Adoption discussions centered on reducing catheter time and evolving payment models

Responding to analyst questions on potential uptake, Hussain said surgical adoption would likely be straightforward because surgeons already create accesses using prosthetic conduits and the ATEV does not require fundamentally new technical skills.

Roy-Chaudhury said the kidney community is focused on reducing catheter prevalence due to impacts on morbidity, mortality, quality of life, and reimbursement, calling catheter-free days a “very important” endpoint.
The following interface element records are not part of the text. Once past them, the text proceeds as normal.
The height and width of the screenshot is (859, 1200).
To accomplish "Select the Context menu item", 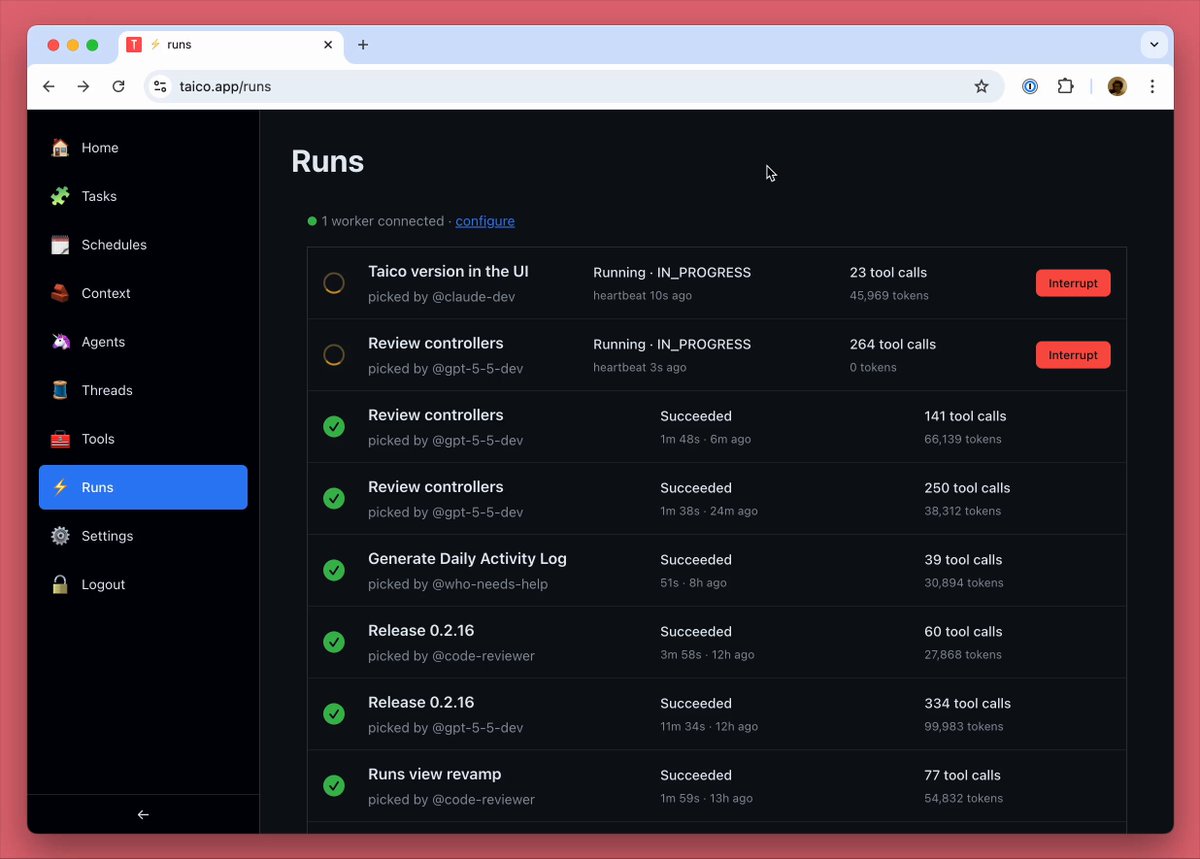I will 143,294.
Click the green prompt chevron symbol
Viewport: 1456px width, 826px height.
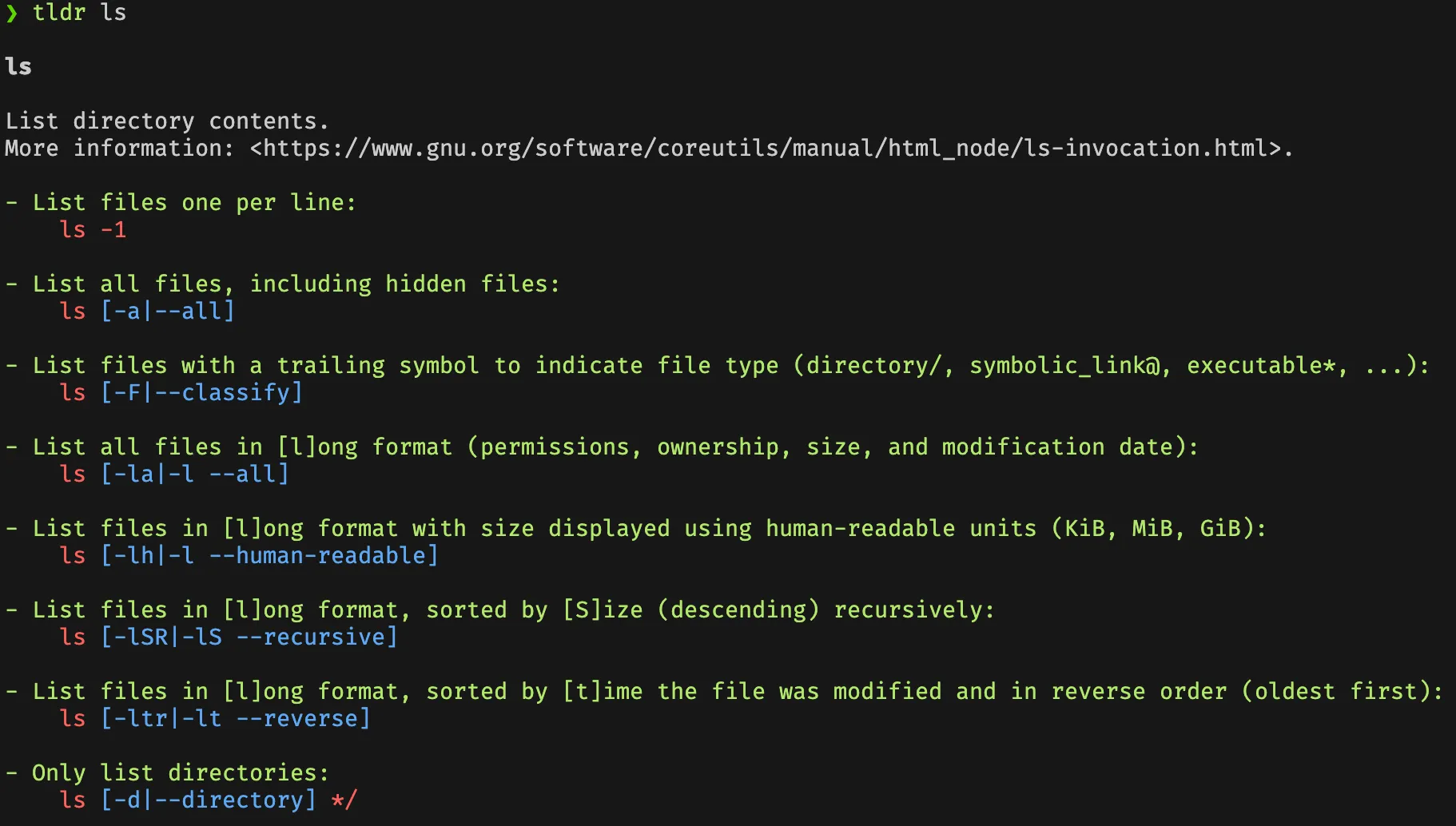coord(11,14)
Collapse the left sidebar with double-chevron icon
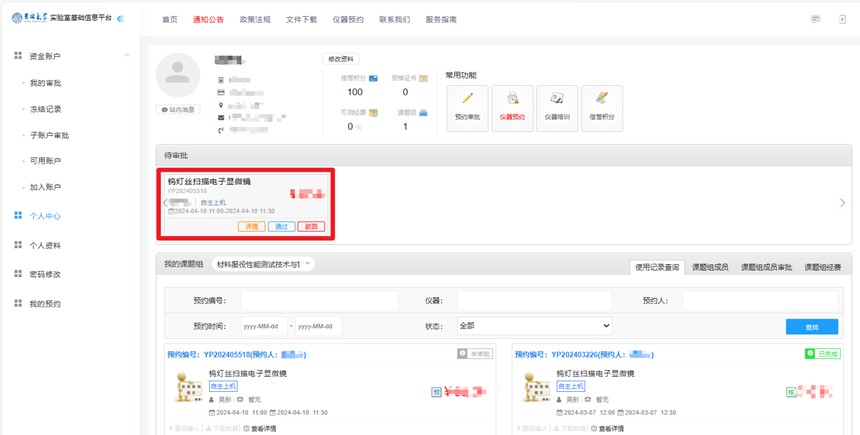Screen dimensions: 860x435 (121, 19)
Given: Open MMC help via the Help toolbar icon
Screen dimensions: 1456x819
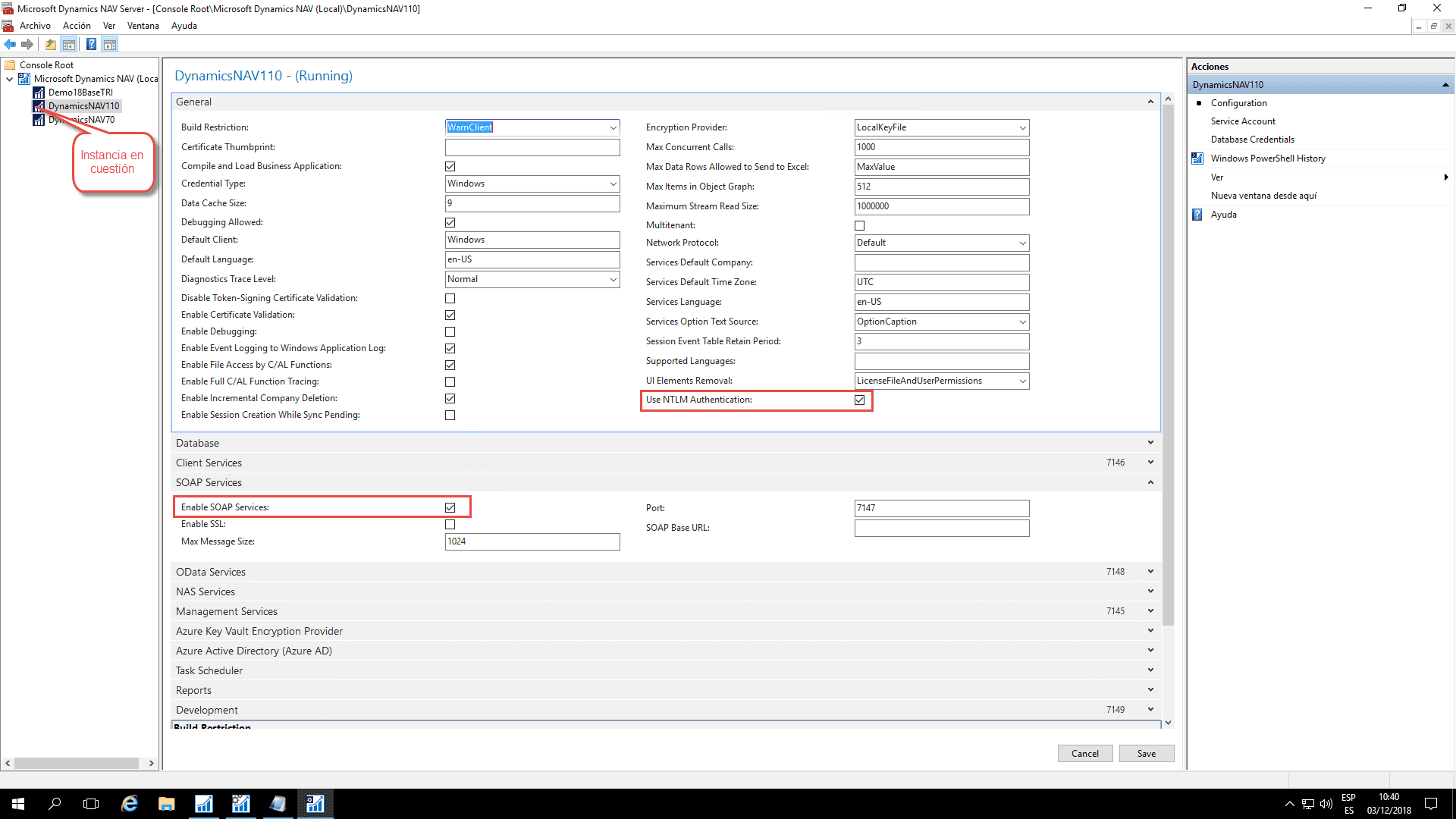Looking at the screenshot, I should pos(91,44).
Niklason added that prolonged catheter use can add “$20,000, $30,000, $40,000, $50,000 more” in annual care costs than if the catheter were removed, and said the studies are designed to show that in high-risk patients, ATEV could improve clinical outcomes and generate system savings.

Roy-Chaudhury also discussed a shift toward more individualized access planning and a move toward global payment models in kidney care, arguing that spending “upstream” to reduce downstream complications could be financially rational within bundled or capitated structures.

In closing remarks, Niklason said the dialysis population—particularly women—has seen “very little genuine innovation” for decades, adding that she was “very excited” to see additional results expected in June.

About Humacyte NASDAQ: HUMA

Humacyte, Inc is a clinical-stage biotechnology company focused on the development and manufacturing of off-the-shelf, regenerative human acellular vessels (HAVs) designed to address critical vascular access needs. The company's proprietary vessels are engineered from human donor cells and then decellularized to create a biocompatible scaffold capable of integrating with a patient's own tissue. Humacyte's primary business activities encompass process development, large-scale manufacturing, and clinical evaluation of HAVs for use in end-stage renal disease, peripheral arterial disease and other vascular repair applications.

The company's lead product candidate, the HAV, has advanced through multiple clinical trials for arteriovenous access in hemodialysis patients, demonstrating durability, reduced infection rates and compatibility with repeated cannulation.